Job: Return all of the data below unchanged, line for line.
────────────────────
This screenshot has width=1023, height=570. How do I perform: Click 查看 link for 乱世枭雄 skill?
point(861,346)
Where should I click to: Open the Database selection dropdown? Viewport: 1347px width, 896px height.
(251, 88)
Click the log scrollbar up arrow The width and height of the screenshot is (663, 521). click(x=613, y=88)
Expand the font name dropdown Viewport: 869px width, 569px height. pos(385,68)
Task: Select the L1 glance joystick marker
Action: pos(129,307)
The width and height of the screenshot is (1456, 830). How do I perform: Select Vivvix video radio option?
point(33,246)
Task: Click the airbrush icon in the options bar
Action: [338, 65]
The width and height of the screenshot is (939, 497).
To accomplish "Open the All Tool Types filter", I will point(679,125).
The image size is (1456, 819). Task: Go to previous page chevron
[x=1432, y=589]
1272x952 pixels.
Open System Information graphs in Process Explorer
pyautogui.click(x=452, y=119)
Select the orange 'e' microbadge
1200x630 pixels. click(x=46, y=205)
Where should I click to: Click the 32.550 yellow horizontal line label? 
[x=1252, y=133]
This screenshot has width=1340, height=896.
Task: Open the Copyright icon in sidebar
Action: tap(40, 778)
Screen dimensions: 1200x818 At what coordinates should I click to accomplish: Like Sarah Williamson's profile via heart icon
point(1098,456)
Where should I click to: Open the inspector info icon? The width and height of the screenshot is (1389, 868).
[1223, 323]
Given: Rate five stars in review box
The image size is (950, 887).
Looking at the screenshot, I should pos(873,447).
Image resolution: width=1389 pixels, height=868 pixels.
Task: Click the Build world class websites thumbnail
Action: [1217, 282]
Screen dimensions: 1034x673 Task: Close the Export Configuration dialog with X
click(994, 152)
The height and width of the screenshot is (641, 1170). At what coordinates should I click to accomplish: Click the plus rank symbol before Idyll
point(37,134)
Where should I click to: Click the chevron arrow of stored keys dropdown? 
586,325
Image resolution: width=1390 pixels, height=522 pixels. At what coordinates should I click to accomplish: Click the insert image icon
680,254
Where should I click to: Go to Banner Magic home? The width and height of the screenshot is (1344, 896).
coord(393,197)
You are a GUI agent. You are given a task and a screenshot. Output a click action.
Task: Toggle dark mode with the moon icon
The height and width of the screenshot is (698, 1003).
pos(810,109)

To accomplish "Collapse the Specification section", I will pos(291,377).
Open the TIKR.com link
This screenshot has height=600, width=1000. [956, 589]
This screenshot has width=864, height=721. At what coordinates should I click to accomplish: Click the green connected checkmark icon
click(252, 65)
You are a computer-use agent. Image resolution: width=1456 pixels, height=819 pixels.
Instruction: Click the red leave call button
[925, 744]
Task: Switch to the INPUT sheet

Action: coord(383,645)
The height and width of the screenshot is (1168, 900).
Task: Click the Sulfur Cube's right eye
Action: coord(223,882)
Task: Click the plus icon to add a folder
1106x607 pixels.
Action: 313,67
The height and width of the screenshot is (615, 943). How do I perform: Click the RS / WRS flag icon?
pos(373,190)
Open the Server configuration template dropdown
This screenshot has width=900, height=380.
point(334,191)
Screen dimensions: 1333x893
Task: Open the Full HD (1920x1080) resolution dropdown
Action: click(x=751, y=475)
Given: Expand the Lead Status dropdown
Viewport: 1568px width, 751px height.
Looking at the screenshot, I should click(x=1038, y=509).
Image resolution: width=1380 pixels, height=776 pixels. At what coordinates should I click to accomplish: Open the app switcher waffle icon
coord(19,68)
────────────────────
Solved exercise:
This screenshot has width=1023, height=570. How do I perform: Click 查看 link for 乱世枭雄 skill?
point(861,346)
Where should I click to: Open the Database selection dropdown? Viewport: 1347px width, 896px height.
(251, 88)
Click the log scrollbar up arrow The width and height of the screenshot is (663, 521). click(x=613, y=88)
Expand the font name dropdown Viewport: 869px width, 569px height. pos(385,68)
Task: Select the L1 glance joystick marker
Action: pos(129,307)
The width and height of the screenshot is (1456, 830). How do I perform: Select Vivvix video radio option?
point(33,246)
Task: Click the airbrush icon in the options bar
Action: [338, 65]
The width and height of the screenshot is (939, 497).
To accomplish "Open the All Tool Types filter", I will point(679,125).
The image size is (1456, 819). Task: Go to previous page chevron
[x=1432, y=589]
1272x952 pixels.
Open System Information graphs in Process Explorer
pyautogui.click(x=452, y=119)
Select the orange 'e' microbadge
1200x630 pixels. click(x=46, y=205)
Where should I click to: Click the 32.550 yellow horizontal line label? 
[x=1252, y=133]
This screenshot has width=1340, height=896.
Task: Open the Copyright icon in sidebar
Action: tap(40, 778)
Screen dimensions: 1200x818 At what coordinates should I click to accomplish: Like Sarah Williamson's profile via heart icon
point(1098,456)
Where should I click to: Open the inspector info icon? The width and height of the screenshot is (1389, 868).
[1223, 323]
Given: Rate five stars in review box
The image size is (950, 887).
Looking at the screenshot, I should pos(873,447).
Image resolution: width=1389 pixels, height=868 pixels.
Task: Click the Build world class websites thumbnail
Action: [1217, 282]
Screen dimensions: 1034x673 Task: Close the Export Configuration dialog with X
click(994, 152)
The height and width of the screenshot is (641, 1170). At what coordinates should I click to accomplish: Click the plus rank symbol before Idyll
point(37,134)
Where should I click to: Click the chevron arrow of stored keys dropdown? 
586,325
Image resolution: width=1390 pixels, height=522 pixels. At what coordinates should I click to accomplish: Click the insert image icon
680,254
Where should I click to: Go to Banner Magic home? The width and height of the screenshot is (1344, 896).
coord(393,197)
You are a GUI agent. You are given a task and a screenshot. Output a click action.
Task: Toggle dark mode with the moon icon
The height and width of the screenshot is (698, 1003).
pos(810,109)

To accomplish "Collapse the Specification section", I will pos(291,377).
Open the TIKR.com link
This screenshot has height=600, width=1000. [956, 589]
This screenshot has width=864, height=721. At what coordinates should I click to accomplish: Click the green connected checkmark icon
click(252, 65)
You are a computer-use agent. Image resolution: width=1456 pixels, height=819 pixels.
Instruction: Click the red leave call button
[925, 744]
Task: Switch to the INPUT sheet

Action: coord(383,645)
The height and width of the screenshot is (1168, 900).
Task: Click the Sulfur Cube's right eye
Action: coord(223,882)
Task: Click the plus icon to add a folder
1106x607 pixels.
Action: 313,67
The height and width of the screenshot is (615, 943). How do I perform: Click the RS / WRS flag icon?
pos(373,190)
Open the Server configuration template dropdown
This screenshot has width=900, height=380.
point(334,191)
Screen dimensions: 1333x893
Task: Open the Full HD (1920x1080) resolution dropdown
Action: click(x=751, y=475)
Given: Expand the Lead Status dropdown
Viewport: 1568px width, 751px height.
Looking at the screenshot, I should click(x=1038, y=509).
Image resolution: width=1380 pixels, height=776 pixels. At what coordinates should I click to accomplish: Open the app switcher waffle icon
coord(19,68)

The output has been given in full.